### [WRITTEN INSTRUCTION]
Please rewrite the lines from the one containing "will pyautogui.click(x=504, y=590)." through the one containing "tap(447, 727)", inclusive, as a Markdown table with the columns Row and Line, skipping any blank lines.

[Data for locating words and elements]
^^^^^^^^
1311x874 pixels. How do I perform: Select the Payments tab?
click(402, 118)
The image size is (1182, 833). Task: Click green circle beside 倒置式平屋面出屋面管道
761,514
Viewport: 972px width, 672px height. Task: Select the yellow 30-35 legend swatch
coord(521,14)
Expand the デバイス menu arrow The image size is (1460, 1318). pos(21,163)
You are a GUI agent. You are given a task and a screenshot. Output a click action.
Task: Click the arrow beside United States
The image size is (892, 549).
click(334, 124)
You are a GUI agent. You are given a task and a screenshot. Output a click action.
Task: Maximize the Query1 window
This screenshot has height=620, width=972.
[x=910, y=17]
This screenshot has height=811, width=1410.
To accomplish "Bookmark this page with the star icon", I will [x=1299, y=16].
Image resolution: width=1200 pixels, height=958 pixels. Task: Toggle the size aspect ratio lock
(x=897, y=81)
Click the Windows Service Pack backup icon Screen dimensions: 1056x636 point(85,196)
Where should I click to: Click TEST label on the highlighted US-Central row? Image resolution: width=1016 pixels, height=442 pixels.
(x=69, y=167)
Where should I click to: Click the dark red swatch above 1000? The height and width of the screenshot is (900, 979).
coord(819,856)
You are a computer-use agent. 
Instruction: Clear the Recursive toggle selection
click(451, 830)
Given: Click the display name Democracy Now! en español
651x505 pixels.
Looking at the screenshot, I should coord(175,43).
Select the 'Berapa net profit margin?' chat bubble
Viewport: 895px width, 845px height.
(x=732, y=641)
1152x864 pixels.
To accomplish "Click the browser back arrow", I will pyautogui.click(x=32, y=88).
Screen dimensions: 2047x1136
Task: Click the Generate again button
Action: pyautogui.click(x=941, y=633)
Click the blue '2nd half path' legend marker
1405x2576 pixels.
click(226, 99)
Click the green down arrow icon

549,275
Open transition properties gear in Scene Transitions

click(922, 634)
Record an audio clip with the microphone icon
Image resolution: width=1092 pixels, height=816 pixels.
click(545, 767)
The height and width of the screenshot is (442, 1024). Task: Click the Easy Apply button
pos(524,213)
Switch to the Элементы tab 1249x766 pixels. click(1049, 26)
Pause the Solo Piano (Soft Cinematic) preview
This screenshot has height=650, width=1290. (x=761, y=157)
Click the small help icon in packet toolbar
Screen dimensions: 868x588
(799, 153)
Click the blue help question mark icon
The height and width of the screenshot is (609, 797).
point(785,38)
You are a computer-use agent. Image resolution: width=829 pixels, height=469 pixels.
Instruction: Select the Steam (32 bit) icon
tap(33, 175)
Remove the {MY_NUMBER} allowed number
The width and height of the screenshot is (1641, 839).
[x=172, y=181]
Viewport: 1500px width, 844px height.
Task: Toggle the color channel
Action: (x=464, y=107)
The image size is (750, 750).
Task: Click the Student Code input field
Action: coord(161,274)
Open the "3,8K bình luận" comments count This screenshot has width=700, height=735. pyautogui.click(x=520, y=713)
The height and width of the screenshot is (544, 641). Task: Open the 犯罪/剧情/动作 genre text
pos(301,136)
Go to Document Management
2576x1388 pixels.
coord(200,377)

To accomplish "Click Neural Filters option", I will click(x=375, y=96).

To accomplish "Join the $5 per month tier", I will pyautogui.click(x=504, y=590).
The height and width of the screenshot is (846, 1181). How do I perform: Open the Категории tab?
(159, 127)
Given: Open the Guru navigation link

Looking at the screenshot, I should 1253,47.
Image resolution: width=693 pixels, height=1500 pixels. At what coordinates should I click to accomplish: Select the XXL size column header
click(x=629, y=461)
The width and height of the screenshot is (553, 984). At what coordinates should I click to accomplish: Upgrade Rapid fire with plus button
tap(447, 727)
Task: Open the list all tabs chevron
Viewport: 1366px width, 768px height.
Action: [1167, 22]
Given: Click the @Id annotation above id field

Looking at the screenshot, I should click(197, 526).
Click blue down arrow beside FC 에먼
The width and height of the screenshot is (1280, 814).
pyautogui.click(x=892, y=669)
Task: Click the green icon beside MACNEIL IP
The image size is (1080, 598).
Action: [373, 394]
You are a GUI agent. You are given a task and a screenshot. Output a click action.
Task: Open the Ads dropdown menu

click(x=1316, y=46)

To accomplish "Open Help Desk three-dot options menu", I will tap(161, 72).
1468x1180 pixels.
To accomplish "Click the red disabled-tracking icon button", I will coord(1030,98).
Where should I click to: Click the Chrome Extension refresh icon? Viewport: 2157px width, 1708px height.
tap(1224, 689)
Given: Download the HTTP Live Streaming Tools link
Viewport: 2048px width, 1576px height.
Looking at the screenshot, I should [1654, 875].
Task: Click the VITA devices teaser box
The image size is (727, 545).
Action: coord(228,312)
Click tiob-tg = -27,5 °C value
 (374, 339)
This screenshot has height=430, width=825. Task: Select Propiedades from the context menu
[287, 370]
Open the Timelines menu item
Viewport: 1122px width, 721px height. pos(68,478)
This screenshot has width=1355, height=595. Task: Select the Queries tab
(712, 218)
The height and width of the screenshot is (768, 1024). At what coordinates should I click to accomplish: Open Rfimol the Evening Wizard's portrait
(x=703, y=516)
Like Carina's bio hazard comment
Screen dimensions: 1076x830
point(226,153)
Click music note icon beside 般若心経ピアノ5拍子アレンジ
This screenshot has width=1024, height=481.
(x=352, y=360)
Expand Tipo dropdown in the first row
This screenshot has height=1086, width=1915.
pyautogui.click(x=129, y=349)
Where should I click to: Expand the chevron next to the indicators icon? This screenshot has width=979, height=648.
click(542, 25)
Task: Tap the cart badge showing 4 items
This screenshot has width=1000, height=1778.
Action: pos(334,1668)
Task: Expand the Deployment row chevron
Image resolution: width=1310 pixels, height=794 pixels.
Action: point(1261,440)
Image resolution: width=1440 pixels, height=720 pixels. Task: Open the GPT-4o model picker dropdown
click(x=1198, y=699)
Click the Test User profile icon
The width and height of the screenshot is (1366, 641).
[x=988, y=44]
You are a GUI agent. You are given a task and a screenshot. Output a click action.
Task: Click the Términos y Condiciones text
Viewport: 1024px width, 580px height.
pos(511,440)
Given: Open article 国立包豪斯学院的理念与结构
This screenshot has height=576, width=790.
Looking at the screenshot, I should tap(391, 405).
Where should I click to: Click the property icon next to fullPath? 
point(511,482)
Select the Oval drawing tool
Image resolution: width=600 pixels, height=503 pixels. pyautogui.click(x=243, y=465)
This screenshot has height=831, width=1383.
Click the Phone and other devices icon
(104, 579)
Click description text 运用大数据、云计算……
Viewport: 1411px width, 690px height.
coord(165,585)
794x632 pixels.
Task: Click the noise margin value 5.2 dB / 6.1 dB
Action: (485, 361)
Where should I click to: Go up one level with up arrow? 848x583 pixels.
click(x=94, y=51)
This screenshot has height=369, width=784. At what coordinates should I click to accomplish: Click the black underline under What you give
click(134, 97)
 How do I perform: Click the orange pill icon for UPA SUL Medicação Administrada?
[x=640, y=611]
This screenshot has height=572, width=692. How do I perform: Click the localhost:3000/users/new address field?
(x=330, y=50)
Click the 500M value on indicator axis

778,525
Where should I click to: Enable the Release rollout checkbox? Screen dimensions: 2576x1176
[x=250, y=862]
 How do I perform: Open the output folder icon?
^^^^^^^^
### [SOLUTION FOR THIS EXERCISE]
| Row | Line |
|---|---|
| 1 | To accomplish "Join the $5 per month tier", I will pyautogui.click(x=504, y=590). |
| 2 | The height and width of the screenshot is (846, 1181). How do I perform: Open the Категории tab? |
| 3 | (159, 127) |
| 4 | Given: Open the Guru navigation link |
| 5 | Looking at the screenshot, I should 1253,47. |
| 6 | Image resolution: width=693 pixels, height=1500 pixels. At what coordinates should I click to accomplish: Select the XXL size column header |
| 7 | click(x=629, y=461) |
| 8 | The width and height of the screenshot is (553, 984). At what coordinates should I click to accomplish: Upgrade Rapid fire with plus button |
| 9 | tap(447, 727) |